Text shown:
--

Attached files

file filename





Washington, D.C. 20549







Pursuant to Section 13 or 15(d) of The Securities Exchange Act of 1934

Date of Report (Date of earliest event reported): March 25, 2010




(Exact name of registrant as specified in its charter)




Delaware   000-09992   04-2564110

(State or other jurisdiction

of incorporation)

  (Commission File Number)  

(I.R.S. Employer

Identification No.)


One Technology Drive, Milpitas, California   95035
(Address of principal executive offices)   (Zip Code)

Registrant’s telephone, including area code: (408) 875-3000

(Former name and former address, if changed since last report)



Check the appropriate box below if the Form 8-K filing is intended to simultaneously satisfy the filing obligation of the registrant under any of the following provisions:


¨ Written communications pursuant to Rule 425 under the Securities Act (17 CFR 230.425)


¨ Soliciting material pursuant to Rule 14a-12 under the Exchange Act (17 CFR 240.14a-12)


¨ Pre-commencement communications pursuant to Rule 14d-2(b) under the Exchange Act (17 CFR 240.14d-2(b))


¨ Pre-commencement communications pursuant to Rule 13e-4(c) under the Exchange Act (17 CFR 240.13e-4(c))




Item 8.01 Other Events.

Settlement of Derivative Litigation

As previously disclosed, shareholder derivative litigation was commenced beginning on May 22, 2006 on behalf of KLA-Tencor Corporation (the “Company”) in connection with the Company’s historical stock option granting process and related matters. Several separate derivative actions were consolidated in the United States District Court for the Northern District of California (the “Court”) under the caption In re KLA-Tencor Corp. Shareholder Derivative Litigation, Case No. C06-3445-JW (the “Derivative Litigation”). On March 15, 2010, the Company entered into a Stipulation of Settlement (the “Stipulation”) to resolve the Derivative Litigation in its entirety, subject to Court approval (the “Proposed Settlement”).

On March 25, 2010, the Court entered an order (the “Preliminary Order”) preliminarily approving the Proposed Settlement and scheduling a hearing for consideration of final approval of the Proposed Settlement on May 24, 2010.

As set forth more fully in the Stipulation, if the Proposed Settlement is given final approval by the Court, among other things, the Company will receive cash payments totaling approximately $33.2 million from its insurers and certain of the settling defendants, the Company will pay attorneys’ fees to plaintiffs’ counsel in the amount of $8 million in cash, in addition to $8 million in shares of Company common stock to be issued, and the Derivative Litigation will be dismissed with prejudice. This summary of the terms of the Stipulation is qualified entirely by reference to Exhibit 99.1 of this Current Report on Form 8-K, the content of which is incorporated by reference herein.

--

Given records:

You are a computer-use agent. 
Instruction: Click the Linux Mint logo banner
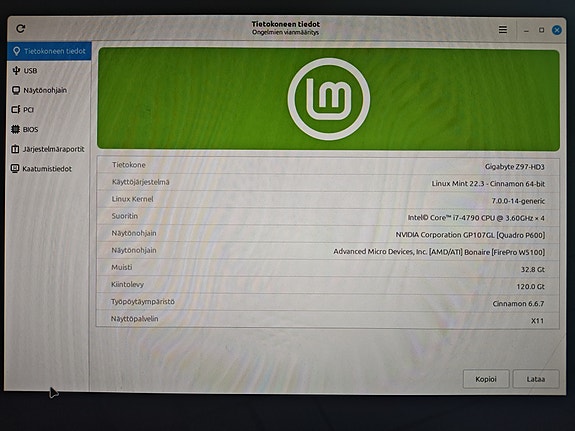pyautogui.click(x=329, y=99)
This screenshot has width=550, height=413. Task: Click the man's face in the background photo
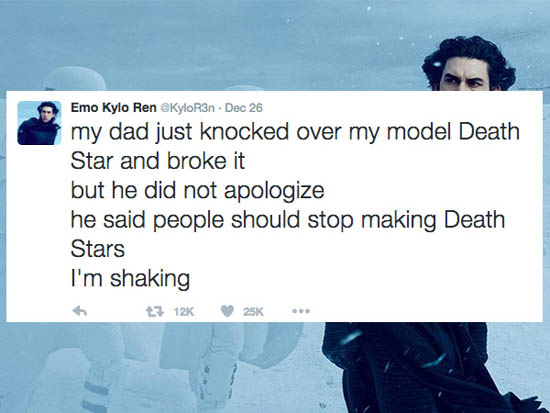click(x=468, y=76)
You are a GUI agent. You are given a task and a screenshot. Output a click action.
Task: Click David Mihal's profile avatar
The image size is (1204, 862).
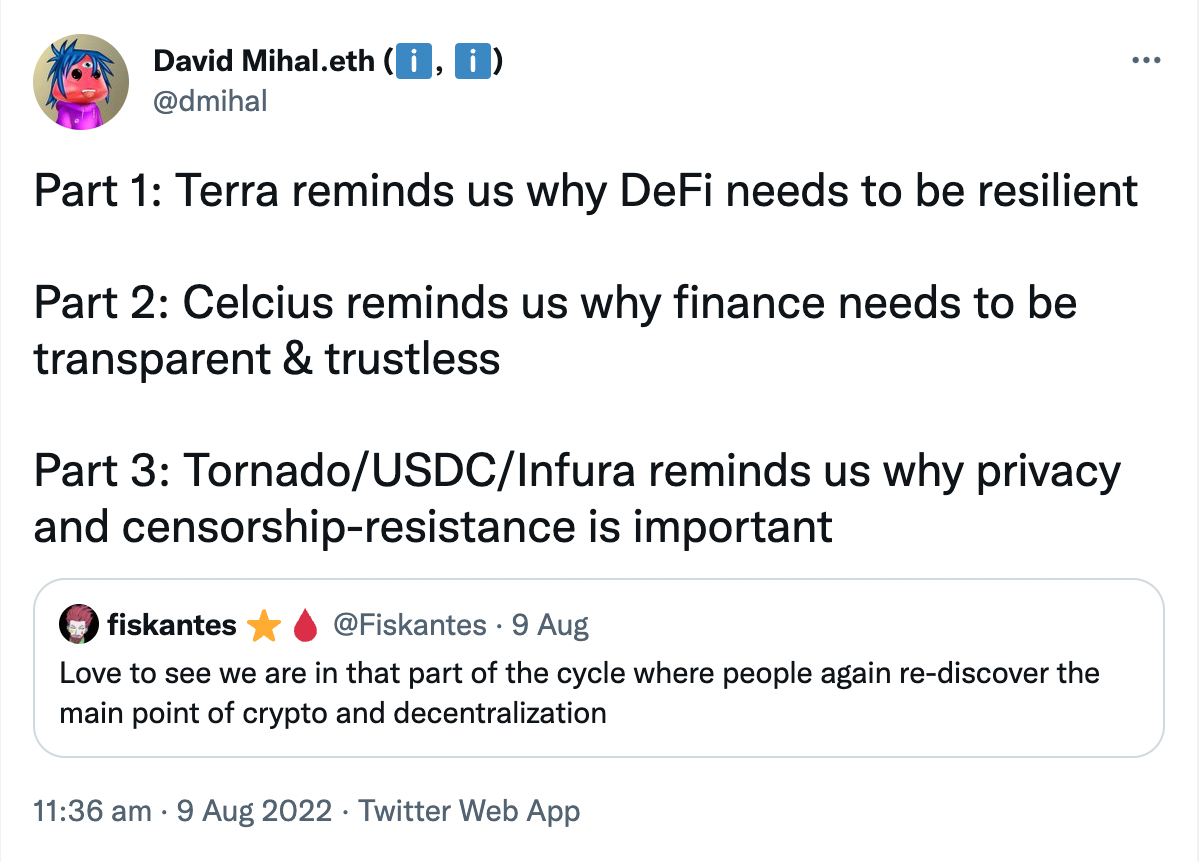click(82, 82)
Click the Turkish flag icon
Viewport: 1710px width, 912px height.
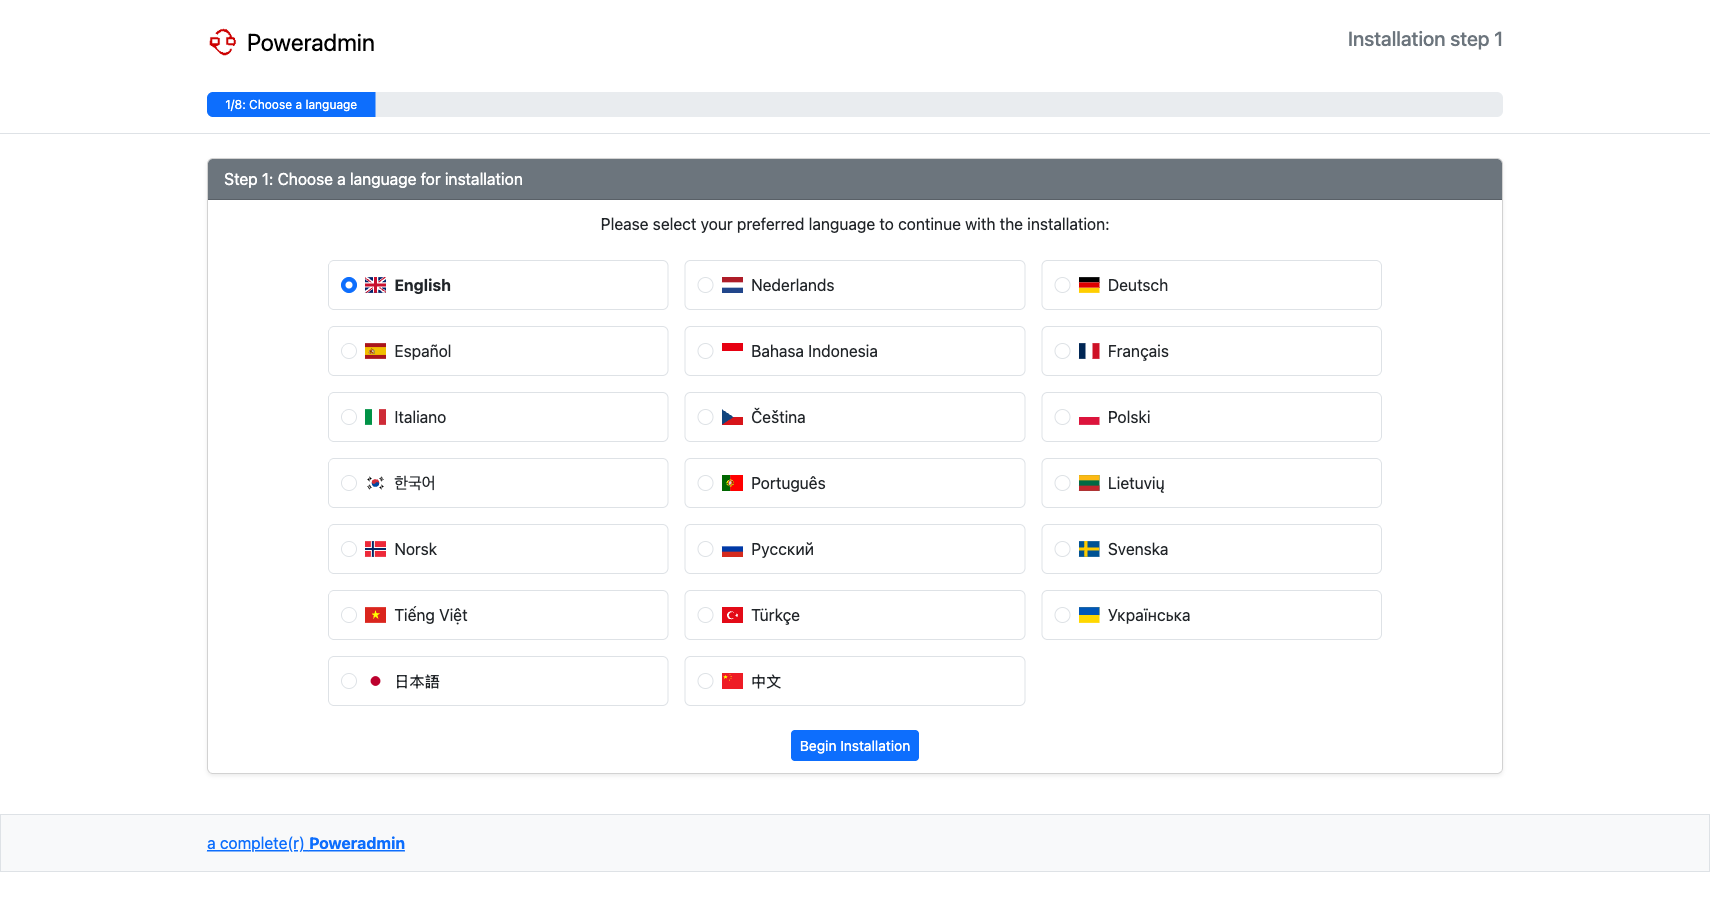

--

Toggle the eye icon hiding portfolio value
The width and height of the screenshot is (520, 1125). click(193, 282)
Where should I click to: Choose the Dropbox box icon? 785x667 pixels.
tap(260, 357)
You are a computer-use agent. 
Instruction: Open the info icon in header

--

What you have to do:
Can you resume the KLA-Tencor derivative settlement filing after its last sentence and write the part that follows?

Output of the task:
The terms of the Proposed Settlement are set forth in the Stipulation, which is attached hereto as Exhibit 99.1. The Notice of Proposed Settlement, which contains additional information, is attached hereto as Exhibit 99.2.

Separate Settlements with Former Executives

The Company has also entered into two separate settlements with former executives, Kenneth Schroeder (the Company’s former Chief Executive Officer) and Kenneth Levy (the Company’s former Chief Executive Officer and Chairman of the Board), to resolve separate claims that they asserted against the Company. As previously disclosed, Mr. Schroeder filed a lawsuit against the Company in California Superior Court asserting contract and tort claims in connection with the termination of his employment and cancellation of certain of his equity awards in October 2006, for which the Company recognized a $20.3 million benefit (in the form of reversal of previously recognized non-cash stock-based compensation charges) in the quarter ended December 31, 2006. Mr. Schroeder’s lawsuit was referred to arbitration, and the Company asserted various counterclaims against him. Under the settlement, the Company will pay Mr. Schroeder $16.5 million, the parties will release and dismiss their respective claims, and the Company’s ongoing obligation to indemnify and advance Mr. Schroeder’s costs of defending certain litigation brought against him by the U.S. Securities and Exchange Commission will be subject to express limitations.

Mr. Levy asserted breach of contract and tort claims against the Company for approximately $8.3 million in damages arising from the Company’s alleged refusal to allow him to exercise certain of his stock options in 2007 and 2008. Under the parties’ settlement of those claims, the Company will pay Mr. Levy $2.375 million, and the parties will exchange mutual releases.

The Company’s settlements of these separate claims with Mr. Schroeder and Mr. Levy will become final upon the Effective Date as defined in the Proposed Settlement of the Derivative Litigation. These separate settlements do not alter, restrict or impair the parties’ rights and obligations under the Proposed Settlement of the Derivative Litigation.


Item 9.01 Financial Statements and Exhibits.

(d) Exhibits

The following exhibits are filed herewith:





99.1    Stipulation of Settlement (In Re KLA-Tencor Corp. Shareholder Derivative Litigation, Case No. C06-3445-JW)
99.2    Notice of Proposed Settlement


Pursuant to the requirements of the Securities Exchange Act of 1934, as amended, the registrant has duly caused this report to be signed on its behalf by the undersigned hereunto duly authorized.





March 26, 2010


/s/    BRIAN M. MARTIN        

      Name:   Brian M. Martin
      Title:   Senior Vice President and General Counsel






99.1    Stipulation of Settlement (In Re KLA-Tencor Corp. Shareholder Derivative Litigation, Case No. C06-3445-JW)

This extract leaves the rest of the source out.